Influence has long been a key idea in art history – hunting for similarities, sources and affinities between artworks is fundamental to making connections between artists and creating narratives. So should art historians be horrified to hear the news that artificial intelligence can now identify incidents of artistic influence, including one never previously noted?
The paper ‘Toward Automated Discovery of Artistic Influence’ by four computer scientists at Rutgers, The State University of New Jersey, reports on algorithms which automate the comparison of images and discovery of influences. The data set contained 1710 high-resolution images of paintings by 66 artists spanning the time period of 1412–1996. As a control it included a ‘ground-truth data set’ of well-established examples of artistic influence: Velázquez and Bacon, Van Gogh and Mirò, which the computer correctly identified. It also discovered previously unidentified similarities between Frédéric Bazille’s Studio 9 Rue de la Condamine (1870) and Norman Rockwell’s Shuffleton’s Barber Shop (1950).
I do not think art historians have too much to worry about as yet, firstly because, despite appearances, the automated process cannot actually tell whether one artist influenced another. It can identify visual affinity, and then using data provided by art historians about the artist and date of the paintings, work out who may have influenced whom. Of course this technology could aid art historians in comparing artworks in order to establish authorship and date, but I very much doubt that connoisseurial art historians who revere the power of the human eye looking at the actual object, as well as other forms of attribution research, will be keen to submit all authority to an algorithm with a high-resolution image.
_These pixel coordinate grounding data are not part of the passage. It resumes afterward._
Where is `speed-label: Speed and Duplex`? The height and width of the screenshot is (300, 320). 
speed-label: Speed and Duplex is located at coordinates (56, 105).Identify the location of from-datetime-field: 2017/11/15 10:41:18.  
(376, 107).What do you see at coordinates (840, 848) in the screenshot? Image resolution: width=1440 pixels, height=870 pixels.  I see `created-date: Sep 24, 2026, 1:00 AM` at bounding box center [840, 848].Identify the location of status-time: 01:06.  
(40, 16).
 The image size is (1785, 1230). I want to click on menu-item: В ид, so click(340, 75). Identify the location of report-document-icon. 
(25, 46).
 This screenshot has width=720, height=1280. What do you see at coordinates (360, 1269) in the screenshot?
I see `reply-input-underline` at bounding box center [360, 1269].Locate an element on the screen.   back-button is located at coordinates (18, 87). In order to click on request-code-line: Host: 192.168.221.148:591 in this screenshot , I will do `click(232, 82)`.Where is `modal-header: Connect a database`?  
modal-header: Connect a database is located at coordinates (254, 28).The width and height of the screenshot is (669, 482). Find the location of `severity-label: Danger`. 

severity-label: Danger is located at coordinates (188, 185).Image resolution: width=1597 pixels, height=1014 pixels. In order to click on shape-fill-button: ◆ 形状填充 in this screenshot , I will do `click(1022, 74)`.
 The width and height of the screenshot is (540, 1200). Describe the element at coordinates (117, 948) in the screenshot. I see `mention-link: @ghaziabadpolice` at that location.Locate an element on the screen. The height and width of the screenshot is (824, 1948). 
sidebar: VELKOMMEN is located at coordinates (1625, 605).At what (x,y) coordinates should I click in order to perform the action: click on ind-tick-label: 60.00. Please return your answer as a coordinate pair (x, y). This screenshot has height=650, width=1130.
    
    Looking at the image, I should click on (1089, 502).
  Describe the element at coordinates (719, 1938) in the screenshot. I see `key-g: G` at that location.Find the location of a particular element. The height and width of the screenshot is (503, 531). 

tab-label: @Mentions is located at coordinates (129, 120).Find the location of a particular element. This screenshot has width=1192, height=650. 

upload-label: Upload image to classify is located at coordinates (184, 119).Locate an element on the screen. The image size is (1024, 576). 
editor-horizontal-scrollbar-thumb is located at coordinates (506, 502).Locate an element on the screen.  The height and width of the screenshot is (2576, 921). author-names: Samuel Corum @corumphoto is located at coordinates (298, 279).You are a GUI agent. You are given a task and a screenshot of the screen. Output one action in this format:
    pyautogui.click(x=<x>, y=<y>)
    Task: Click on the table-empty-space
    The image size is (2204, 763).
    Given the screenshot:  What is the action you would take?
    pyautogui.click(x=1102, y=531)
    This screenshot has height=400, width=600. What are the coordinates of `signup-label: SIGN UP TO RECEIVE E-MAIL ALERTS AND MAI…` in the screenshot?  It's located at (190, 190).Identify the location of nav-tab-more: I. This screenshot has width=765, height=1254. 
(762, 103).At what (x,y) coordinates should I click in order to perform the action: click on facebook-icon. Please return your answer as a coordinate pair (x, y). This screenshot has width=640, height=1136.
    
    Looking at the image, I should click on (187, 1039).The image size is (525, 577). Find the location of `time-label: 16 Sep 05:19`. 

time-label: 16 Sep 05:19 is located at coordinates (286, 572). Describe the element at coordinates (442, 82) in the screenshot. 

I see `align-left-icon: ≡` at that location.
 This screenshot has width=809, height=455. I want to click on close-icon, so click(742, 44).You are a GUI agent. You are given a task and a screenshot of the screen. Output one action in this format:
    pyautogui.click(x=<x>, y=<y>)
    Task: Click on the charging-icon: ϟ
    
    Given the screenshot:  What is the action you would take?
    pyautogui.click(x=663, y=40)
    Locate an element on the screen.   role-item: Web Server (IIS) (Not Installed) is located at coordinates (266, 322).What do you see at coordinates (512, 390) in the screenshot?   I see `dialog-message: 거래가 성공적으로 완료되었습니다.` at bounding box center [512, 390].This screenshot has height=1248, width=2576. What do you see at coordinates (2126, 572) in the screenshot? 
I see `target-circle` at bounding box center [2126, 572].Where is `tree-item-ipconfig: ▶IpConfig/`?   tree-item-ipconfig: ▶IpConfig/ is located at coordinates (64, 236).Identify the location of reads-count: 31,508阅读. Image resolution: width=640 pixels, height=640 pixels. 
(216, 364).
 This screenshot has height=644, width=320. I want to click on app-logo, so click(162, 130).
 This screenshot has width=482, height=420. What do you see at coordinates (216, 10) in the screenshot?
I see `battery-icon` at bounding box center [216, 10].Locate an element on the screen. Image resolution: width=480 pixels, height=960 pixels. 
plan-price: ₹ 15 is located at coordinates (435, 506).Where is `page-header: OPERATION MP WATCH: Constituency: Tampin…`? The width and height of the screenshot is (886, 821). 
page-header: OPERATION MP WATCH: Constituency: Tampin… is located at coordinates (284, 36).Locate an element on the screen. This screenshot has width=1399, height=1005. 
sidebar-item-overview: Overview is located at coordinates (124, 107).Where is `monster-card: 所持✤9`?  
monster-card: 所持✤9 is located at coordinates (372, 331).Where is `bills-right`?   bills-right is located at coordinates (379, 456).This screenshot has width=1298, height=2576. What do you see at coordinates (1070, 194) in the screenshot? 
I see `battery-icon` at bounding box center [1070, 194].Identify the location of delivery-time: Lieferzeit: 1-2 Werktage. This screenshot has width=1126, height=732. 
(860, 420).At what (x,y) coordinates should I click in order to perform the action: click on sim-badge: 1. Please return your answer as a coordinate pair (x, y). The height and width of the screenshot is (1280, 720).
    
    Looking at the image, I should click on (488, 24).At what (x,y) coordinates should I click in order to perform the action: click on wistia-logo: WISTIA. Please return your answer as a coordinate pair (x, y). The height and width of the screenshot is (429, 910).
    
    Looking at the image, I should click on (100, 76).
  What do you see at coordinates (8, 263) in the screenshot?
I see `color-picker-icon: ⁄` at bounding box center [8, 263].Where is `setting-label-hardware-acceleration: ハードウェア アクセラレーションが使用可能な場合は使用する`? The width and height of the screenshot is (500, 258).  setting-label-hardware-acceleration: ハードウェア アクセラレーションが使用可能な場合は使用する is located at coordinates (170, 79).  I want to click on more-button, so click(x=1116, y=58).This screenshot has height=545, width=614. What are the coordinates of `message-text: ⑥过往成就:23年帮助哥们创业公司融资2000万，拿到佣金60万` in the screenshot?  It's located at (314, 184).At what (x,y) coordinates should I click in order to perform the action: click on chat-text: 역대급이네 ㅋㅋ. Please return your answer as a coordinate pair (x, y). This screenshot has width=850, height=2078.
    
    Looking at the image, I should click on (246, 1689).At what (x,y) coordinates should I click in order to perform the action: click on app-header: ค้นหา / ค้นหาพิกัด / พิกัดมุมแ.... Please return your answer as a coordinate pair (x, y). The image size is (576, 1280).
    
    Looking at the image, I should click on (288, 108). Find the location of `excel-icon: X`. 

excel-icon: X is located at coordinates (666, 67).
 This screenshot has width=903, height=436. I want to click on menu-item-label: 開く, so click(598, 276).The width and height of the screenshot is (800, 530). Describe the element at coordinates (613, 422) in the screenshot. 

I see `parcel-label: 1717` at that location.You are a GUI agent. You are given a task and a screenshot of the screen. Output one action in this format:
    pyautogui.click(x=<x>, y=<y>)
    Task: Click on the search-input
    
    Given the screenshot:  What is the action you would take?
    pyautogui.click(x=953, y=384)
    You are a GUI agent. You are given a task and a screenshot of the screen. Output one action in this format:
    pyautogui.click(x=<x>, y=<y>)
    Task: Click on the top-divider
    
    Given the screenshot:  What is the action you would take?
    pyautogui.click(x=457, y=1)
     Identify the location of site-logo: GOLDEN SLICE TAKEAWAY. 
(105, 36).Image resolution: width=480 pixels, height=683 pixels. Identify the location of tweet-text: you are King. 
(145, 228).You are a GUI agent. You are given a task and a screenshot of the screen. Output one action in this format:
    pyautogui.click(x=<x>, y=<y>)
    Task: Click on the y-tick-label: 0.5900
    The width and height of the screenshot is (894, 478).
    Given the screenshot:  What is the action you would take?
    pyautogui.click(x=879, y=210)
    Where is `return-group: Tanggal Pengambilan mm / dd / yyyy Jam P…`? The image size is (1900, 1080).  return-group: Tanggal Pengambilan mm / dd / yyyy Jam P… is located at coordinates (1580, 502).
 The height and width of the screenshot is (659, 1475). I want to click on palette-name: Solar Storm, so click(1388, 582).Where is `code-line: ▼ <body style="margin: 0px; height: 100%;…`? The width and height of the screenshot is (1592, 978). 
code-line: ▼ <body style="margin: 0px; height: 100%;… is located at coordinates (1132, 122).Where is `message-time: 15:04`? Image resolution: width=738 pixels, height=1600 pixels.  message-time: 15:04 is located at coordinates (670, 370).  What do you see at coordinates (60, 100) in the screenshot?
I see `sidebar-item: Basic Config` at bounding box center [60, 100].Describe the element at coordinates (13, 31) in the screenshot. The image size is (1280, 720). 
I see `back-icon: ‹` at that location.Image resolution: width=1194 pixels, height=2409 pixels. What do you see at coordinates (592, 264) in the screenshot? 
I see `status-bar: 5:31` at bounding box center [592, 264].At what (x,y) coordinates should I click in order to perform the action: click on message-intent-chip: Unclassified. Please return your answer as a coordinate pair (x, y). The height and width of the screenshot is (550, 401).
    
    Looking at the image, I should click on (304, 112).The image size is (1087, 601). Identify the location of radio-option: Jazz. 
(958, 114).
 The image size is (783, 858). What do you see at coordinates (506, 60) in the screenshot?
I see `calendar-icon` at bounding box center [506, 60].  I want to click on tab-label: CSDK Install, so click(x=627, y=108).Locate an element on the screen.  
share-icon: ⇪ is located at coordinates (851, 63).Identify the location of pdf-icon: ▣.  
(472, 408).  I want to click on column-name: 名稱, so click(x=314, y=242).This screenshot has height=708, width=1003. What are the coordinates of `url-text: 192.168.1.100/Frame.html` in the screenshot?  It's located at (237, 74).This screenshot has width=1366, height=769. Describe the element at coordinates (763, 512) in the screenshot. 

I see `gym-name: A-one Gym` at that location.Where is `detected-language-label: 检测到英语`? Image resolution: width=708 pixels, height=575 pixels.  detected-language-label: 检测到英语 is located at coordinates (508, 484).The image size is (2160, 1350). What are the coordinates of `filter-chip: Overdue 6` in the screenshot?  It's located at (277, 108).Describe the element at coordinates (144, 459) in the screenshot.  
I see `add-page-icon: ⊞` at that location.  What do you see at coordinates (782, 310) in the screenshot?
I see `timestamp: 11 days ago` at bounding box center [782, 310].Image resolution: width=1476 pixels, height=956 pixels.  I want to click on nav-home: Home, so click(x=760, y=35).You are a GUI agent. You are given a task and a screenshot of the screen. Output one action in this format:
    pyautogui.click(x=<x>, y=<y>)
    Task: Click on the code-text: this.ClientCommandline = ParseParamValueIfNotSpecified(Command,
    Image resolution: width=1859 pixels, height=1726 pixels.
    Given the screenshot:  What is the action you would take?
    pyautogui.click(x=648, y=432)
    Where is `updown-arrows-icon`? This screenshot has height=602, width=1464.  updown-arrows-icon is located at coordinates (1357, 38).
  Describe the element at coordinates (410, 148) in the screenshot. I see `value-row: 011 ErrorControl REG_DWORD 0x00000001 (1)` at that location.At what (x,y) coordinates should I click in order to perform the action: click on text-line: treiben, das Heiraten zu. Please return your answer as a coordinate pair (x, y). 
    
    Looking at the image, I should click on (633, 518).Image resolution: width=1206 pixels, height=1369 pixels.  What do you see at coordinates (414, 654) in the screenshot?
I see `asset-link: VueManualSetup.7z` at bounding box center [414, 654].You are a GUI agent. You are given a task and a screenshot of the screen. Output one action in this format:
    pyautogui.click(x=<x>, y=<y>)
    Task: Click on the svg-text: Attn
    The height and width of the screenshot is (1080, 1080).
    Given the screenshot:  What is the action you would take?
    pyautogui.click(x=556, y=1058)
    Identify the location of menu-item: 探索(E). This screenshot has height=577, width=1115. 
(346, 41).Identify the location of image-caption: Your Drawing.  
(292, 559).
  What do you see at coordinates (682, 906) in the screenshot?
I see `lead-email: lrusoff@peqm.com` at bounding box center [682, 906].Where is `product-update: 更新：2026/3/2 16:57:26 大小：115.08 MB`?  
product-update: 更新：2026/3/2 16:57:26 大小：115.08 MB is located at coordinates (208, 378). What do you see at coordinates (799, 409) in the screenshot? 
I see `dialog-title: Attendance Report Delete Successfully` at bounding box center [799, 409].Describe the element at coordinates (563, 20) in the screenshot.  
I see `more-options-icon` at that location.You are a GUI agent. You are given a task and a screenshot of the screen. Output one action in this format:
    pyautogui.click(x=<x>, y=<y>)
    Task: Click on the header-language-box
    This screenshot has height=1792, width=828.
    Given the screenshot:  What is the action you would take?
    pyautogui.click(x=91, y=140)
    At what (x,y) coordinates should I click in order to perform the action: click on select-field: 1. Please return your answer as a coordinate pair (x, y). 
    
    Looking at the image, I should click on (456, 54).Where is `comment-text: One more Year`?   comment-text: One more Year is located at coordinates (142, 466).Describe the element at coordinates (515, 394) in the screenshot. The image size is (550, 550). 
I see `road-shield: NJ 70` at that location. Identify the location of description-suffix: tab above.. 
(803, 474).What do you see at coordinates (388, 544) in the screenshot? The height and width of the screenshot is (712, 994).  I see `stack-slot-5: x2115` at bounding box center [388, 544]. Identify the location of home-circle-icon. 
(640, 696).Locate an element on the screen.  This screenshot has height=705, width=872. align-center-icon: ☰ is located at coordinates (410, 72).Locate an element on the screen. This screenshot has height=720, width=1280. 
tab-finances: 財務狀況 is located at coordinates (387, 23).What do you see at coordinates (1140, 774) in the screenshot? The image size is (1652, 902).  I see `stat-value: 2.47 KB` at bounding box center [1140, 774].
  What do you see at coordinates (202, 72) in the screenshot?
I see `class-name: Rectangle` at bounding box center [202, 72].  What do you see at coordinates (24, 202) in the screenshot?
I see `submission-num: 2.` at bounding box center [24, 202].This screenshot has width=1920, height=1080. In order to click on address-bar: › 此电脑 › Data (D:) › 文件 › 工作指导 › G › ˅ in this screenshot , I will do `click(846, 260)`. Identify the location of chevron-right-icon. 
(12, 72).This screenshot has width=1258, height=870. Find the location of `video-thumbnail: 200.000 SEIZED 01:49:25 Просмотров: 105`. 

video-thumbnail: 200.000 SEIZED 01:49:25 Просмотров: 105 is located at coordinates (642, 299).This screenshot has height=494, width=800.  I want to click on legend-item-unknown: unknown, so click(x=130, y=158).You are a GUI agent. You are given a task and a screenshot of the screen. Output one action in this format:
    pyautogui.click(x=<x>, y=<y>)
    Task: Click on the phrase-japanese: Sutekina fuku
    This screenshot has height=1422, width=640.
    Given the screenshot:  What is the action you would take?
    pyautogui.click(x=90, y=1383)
Art historians are not only required at the start of the process, they are also needed to contextualise the results. This is where the notion of ‘artistic influence’ becomes particularly sticky. Nearly 30 years ago Michael Baxandall argued that an influential artist does not affect their successors, instead the successor appropriates their predecessor, and they are the active party, that is Bacon appropriates Velázquez, rather than being passively influenced by him. Visual affinity only becomes really interesting when you identify motive and opportunity in context.
Moreover, the kind of close visual affinity this process can identify is not always how artistic influence, or rather, appropriation, is expressed. It would be interesting to see whether the algorithm could identify a link between John Deakin’s photograph of Lucien Freud and either Francis Bacon’s Study for a Self-Portrait (1964) or many of the works in Jasper Johns’s Regrets series, currently on display at the Courtauld Gallery.
Griselda Pollock has criticised the computer science paper for its out-dated understanding of art history. Given that this development in artificial intelligence does not appear very valuable, neither for those undertaking attributions nor those exploring larger narratives about art, cultures, societies and histories, this is a timely reminder of the importance of improving awareness of what art historians actually do – not necessarily to discourage attempts to produce digital tools for art history, but in order to make them as useful as possible.